Slashdot Mirror


Nutch: An Open Source Search Engine

Anonymous Coward writes "Someone forwarded me this site working to create an open source search engine called Nutch. In the age of weighted rankings on search engines for profits, there's an obvious need for an unbiased search engine. After all, isn't a search engine supposed to be for finding relevant data, not as an indirect and sometimes slimy method of advertising? Nutch is clearly in their intial stages, but it would certainly get my vote." You can find the project on SF.net, and also read the Business 2.0 article on it.

6 of 291 comments (clear)

  1. Patents. by Christopher+Thomas · · Score: 5, Interesting

    I hope the authours of this project do their homework. My impression is that most of the good search and indexing schemes have already been patented, which will make it difficult to release such a project without stepping on someone's toes.

    1. Re:Patents. by AstroDrabb · · Score: 5, Insightful

      Does it matter? There are no innovations. ALL knowledge is based on prior knowlegde. Look in any field of study and you will soon learn that advancement is not possible without prior knowledge. What we know about computer science today is thanks to the knowledge gained by those before us. It is this way in EVERY field, Astronomy, Medical Science, Mathmatics, etc. Humankind does not grow by leaps and bounds, we grow by incremental improvements. I have not heard of ONE discovery/innovation in which the discovery/innovator was not educated in prior knowledge. Now the question we need to ask ourselves, and especially the government is do we really want the advancement of our society to be hindered by monetary interests of the greedy?

      --
      If Tyranny and Oppression come to this land,
      it will be in the guise of fighting a foreign enemy. -James Madison
  2. Google? by devphaeton · · Score: 5, Informative

    Last i heard google still doesn't accept bribes for page ranking.

    inobtrusive adverts on the right hand column nonwithstanding.

    --


    do() || do_not(); // try();
  3. A Tough Challenge by Cloudmark · · Score: 5, Interesting

    One of the biggest issues with running a search-engine, open-source or otherwise, is that you can't eliminate bias in the results. No matter what scheme you put in place to handle rankings, someone will find a way to take advantage of it. It's a fact of any major system - there's always a way to twist it. Part of the challenge that Google and similar sites face is that they have to work constantly to protect themselves from systems designed to take advantage of their algorithm. While a completely unbiased search service would be nice, I think it would require the impossible. It would require that no one out here took advantage of it to further their own interests, be they political, commercial, or otherwise. That's fairly unlikely.

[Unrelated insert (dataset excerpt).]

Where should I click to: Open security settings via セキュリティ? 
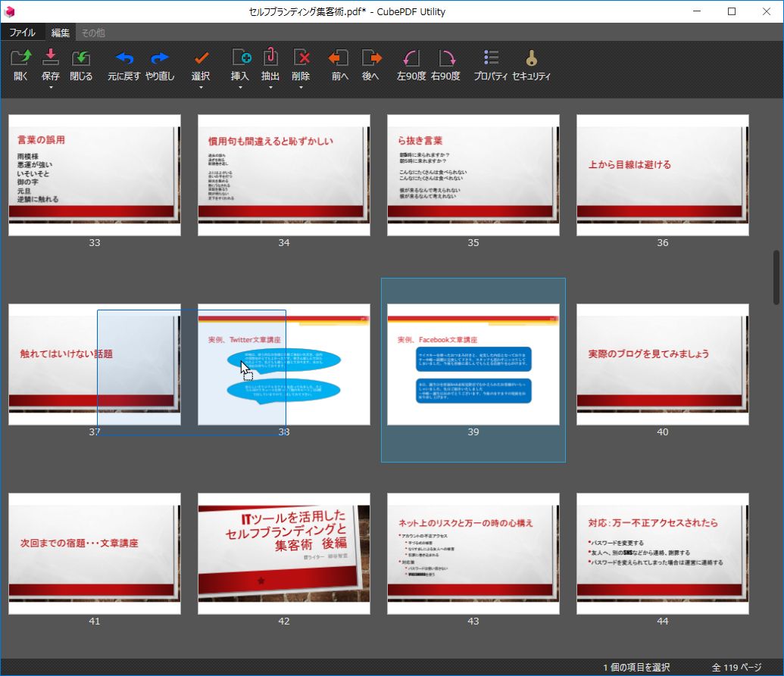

    With most of the major engines today including Google, they make an effort to prevent horribly unbalanced results (recent controversy over blogs outweighing professional sites in the rankings due to linking and other factors). Some even admit (again, Google does) to manually messing with the rankings a little. If you search for suicide methods, they will bend the engine to make sure you get reasons why you shouldn't commit suicide before you get the how-to. That's in their own public docs. It's also discussed in Wired.

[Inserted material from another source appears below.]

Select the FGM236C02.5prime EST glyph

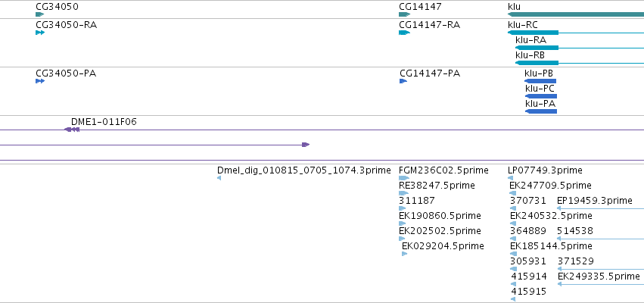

    I honestly don't know if open-source could do a better job. The algorithm might be better (likely, given the manpower), but would it really be that much fairer?

    --
    "Be proud to be a fighter" - Martial Arts Adage
  4. Re:Slimey adverts? by Anonymous Coward · · Score: 5, Insightful

    This project is the SOFTWARE to run a search engine. Not a corporation that needs to generate income to justify the resources required to run the search engine.

    Anyone could take this source code and with enough money, challenge Google.com as the top search engine.

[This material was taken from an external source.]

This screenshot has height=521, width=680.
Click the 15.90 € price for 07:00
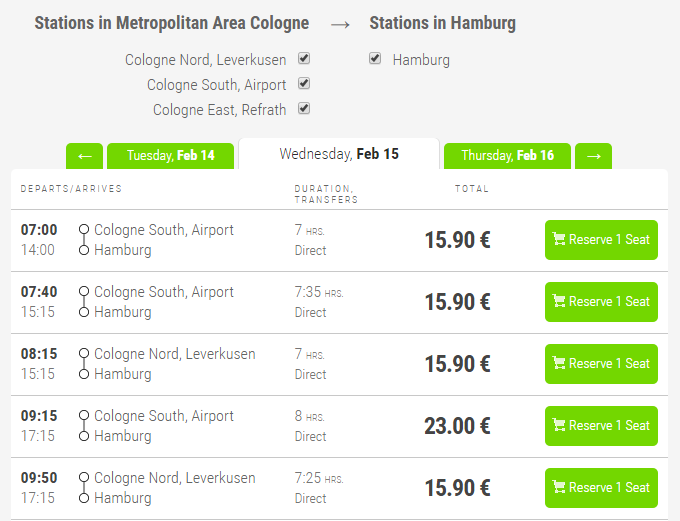(457, 240)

    I see this project as a competitor to shrink wrapped search engines. IE google appliance or maybe even Folio based products. Typically corporations have many documents that need to be indexed and searchable to their needs.

    I haven't seen this on the homepage but it doesn't list what content it can index. I hope it can at least index PDF's and popular Office documents.. Maybe even Media files? And what XML indexed fields? Or external metadata?

  5. Search Engine Monoculture by peachawat · · Score: 5, Interesting

    Why is it that when it comes to OS, everyone is bitching and screaming how bad monoculture created by Microsoft Windows is, but otherwise feeling warm and fuzzy and swear to god Google is and always be the only search engine they use?

    The point is, are you really comfortable to have one, and only one, effective search engine? No matter how well it searches?

    O'Reilly put it best :

    Actually, Nutch has no ambitions to dethrone Google. It's just trying to provide an open source reference implementation of search to help keep Google and other search engines honest, by letting people compare the results of an engine whose algorithms and methodologies are transparent and accessible. It also aims to give a platform for people outside of the search heavyweights to research new search algorithms.